Apologies for mis-citing the RT France quote.

Your comparison of Greek Mythology to the Christian movement is spurious comparison. Not only is there no 'one size fits all' explanation in history - you' have to deal with specific events and claims, the emergence of the two are completely dissimilar.

I'm not going to go around in circles with you, if you refuse to see that your ad hominem is fallacious, failing to show actual and specific examples of bias effecting results.

Seeing as being a Christian was for the first few hundred years 'rocking the boat' it seems odd that the 'boat' wouldn't point out non-existence of the rebel's leader. To suggest that scholars just accept the historicity of Jesus because they don't want to 'rock the boat' is a very poor argument.

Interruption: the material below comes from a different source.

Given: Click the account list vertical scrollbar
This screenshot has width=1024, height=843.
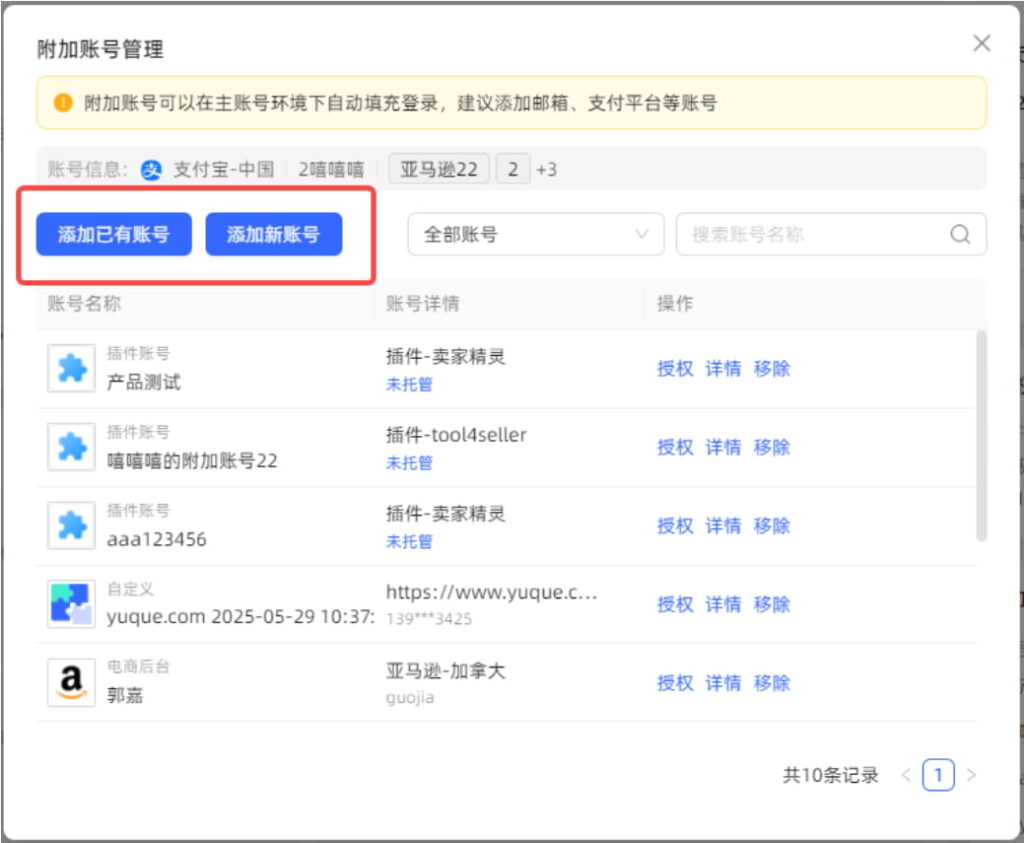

Seeing as you couldn't find reference to multiple sources:
"If a number of independent sources contain the same message, the credibility of the message is strongly increased" http://en.wikipedia.org/wiki/Historical_method#Core_principles

>"Seriously though, your argument here doesn’t become plausible for lack of something better. That’s an argument from ignorance."

Nope - it's called http://en.wikipedia.org/wiki/Historical_method#Argument_to_the_best_explanation

>"there isn’t sufficient evidence to believe (to any meaningful degree anyway) that he existed. If this were a court case, then I would have to say ”not guilty”, but that doesn’t necessarily mean I’m saying “Innocent”. "

This is not law, it's ancient history, and I suspect that much ancient history would not pass such criteria - if you're consistent, then great, if not, it's goal-shifting.

>"you made it out to sound like the Jury was in and that anyone who wasn’t satisfied with the evidence was either ignorant of it or a loopy fringe-dweller."

The Jury basically is in - the scholarly consensus accepts the historicity of Jesus, and yeah, those who think there isn't enough evidence are basically dwelling in the fringes of scholarship (though not necessarily loopy). As I said, if you want to reject the consensus view, fine - I just don't think you've made a persuasive case to do so.